The Metropolitan Ensemble Theatre struggles with Hedda Gabler

As is now a tradition, an evening with Metropolitan Ensemble Theatre is a bit of a soirée. In the drapes-and-concrete METspace (the building that the company has gutted on Main), audience members get treated to desserts and cheeses, music and chatter, charming pre-show speeches from director and party hostess Karen Paisley, and that happy tickle that comes from watching good people haul culture up from nothing.
With some impressive grants and an expanding subscriber base, MET has much to celebrate: cushions on the church-pew seating, investment in grander and grander sets. Lately, MET has even begun to offer one of theater’s purest pleasures, one often forsaken in the catch-as-catch-can world of upstart companies: striking performers parading about in a series of impressive costumes. Throughout the current MET production of Hedda Gabler, Atif Rome’s gowns and waistcoats delight. The drawing-room set is no disappointment, either, with sumptuous divans where man-eater Hedda and an alcoholic historian rhapsodize about the “beauty” of suicide. This is how it feels to be fabulously depressed.
So MET creates celebrations and ennui in a building that, just a couple of years back, was a Christian haunted house. That’s impressive. It also is taking on Ibsen’s trickiest play, in a new translation by Andrew Upton. Less impressive is this Hedda as a whole, but Hedda is such an enigma in a headache to begin with that I can’t get too exercised about what doesn’t work.
Ibsen’s great tragedy is mysterious and upsetting but also off-center, a bleak romance driven not by the characters’ love for each other but their love for their own cynicism. It’s as glum as a Norwegian winter but it crackles with brittle comedy. Hedda herself — played by Katie Gilchrist as a dazzling monster — could, in a sensible world, turn her intelligence to worthwhile work, but in old Norway, she has married a man whom she despises, and she can find nothing better to do with herself than dream of burning the hair of a girl she bullied growing up (in its 118-year-old way, the play manages to address cruelty and “cutting” among the Hot-Topic set). Trapped in a society that values only her beauty, Hedda — like some nightmare of Edith Wharton’s — passes her days wrecking that society.
At least, that’s what I always got from Hedda. In this production, as I tried to work out the why of her awfulness and discover what humanness in her has collapsed, I began to suspect that MET is still working it out, too.
At times, working it out seems a challenge that the company isn’t ready for, because the actors have trouble merely getting Upton’s lines out.

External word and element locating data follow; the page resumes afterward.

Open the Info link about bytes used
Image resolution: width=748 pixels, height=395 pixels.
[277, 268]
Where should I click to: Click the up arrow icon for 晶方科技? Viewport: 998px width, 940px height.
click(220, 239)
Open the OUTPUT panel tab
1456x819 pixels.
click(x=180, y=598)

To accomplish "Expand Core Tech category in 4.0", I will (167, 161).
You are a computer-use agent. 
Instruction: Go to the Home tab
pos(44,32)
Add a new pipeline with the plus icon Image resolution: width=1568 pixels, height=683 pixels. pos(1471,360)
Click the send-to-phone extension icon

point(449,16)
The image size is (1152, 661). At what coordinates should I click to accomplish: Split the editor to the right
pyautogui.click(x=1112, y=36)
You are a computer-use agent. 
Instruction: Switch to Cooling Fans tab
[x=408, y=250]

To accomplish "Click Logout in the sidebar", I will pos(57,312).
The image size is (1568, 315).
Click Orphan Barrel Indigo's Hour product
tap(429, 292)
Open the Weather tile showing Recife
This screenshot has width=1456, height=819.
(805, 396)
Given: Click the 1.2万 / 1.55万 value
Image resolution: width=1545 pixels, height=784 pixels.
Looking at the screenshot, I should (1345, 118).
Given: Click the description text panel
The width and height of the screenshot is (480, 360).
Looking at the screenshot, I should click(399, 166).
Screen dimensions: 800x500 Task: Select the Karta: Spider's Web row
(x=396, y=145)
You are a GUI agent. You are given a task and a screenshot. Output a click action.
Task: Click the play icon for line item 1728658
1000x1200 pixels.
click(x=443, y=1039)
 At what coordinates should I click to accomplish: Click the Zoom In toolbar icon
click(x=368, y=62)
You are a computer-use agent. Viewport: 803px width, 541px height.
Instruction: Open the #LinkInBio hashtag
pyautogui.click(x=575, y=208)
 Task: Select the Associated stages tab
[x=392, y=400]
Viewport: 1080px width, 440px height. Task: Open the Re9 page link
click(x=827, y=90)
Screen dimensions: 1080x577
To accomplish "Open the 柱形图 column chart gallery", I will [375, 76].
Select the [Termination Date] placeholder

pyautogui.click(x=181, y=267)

In Upton’s adaptation, the characters are continually interrupting each other — a trick that Paisley’s cast hasn’t mastered. A character will say something like “That’s right, but — ” only to be cut off by someone else, but again and again the rhythms are off. We hear the dash, and a fumbling pause, and only then, when it’s clear that the actor is waiting to be interrupted, does the interruption come.
As Hedda, Gilchrist sorts through the contradictions: She’s bright but stunted, brute but sensual, beautiful but dying inside. It’s another strong performance from an actress who has been enjoying a remarkable run of them. Unfortunately, she’s sometimes stranded up there, especially in her early scenes with Matt Rapport, who plays her clueless, bookworm husband, Jorgen, so broadly that you’d think he was acting on a parade float. Rapport is funny, but the effort shows — no man who takes himself as seriously as Jorgen does would time his humiliations so exquisitely. The result goes beyond the estrangement between husband and wife that Ibsen suggests. It instead shows a lack of connection between actor and actress.
Later, Richard Stubblefield zones in and out as Lovborg, that alcoholic historian attracted to Hedda. A gaunt, haunted fellow, his Lovborg comes to intense life when sparring with Hedda, but he’s unconvincing when he takes up drinking again. He simply doesn’t seem to hurt enough.
Of the men, only John Robert Paisley, playing Judge Brack, consistently seems to be in the same scene Hedda is in. Paisley’s performances have been highlights in any number of MET shows, and this is no exception. With cool, cruel insight, his Brack studies Hedda for any moment of weakness. When he pounces, Paisley gives the crowd a wicked jolt.
Christina Shafer Martin is raw and effective as Lovborg’s young mistress, especially when her eyes dampen as Hedda bullies her. I can’t bring myself to mention the other performances beyond pointing out that the indecipherable squeaking in the first scene had me seriously thinking of making for the exit.
MET has done stronger work. For all her ambition, director Paisley has come up with a tour guide of a show, one that introduces a great work and ushers you around the main building but doesn’t have a key to its heart. That’s not to say that the show is a washout. The production tries your patience, but how often does high-quality theater around here dare such material? As the show unfolded, as Gilchrist took over and as Ibsen’s tale hitched its psychoanalytical mysteries to exciting dramatic action, I was often caught up in it. Then, when I wasn’t, I could at least look forward to the cookies at intermission.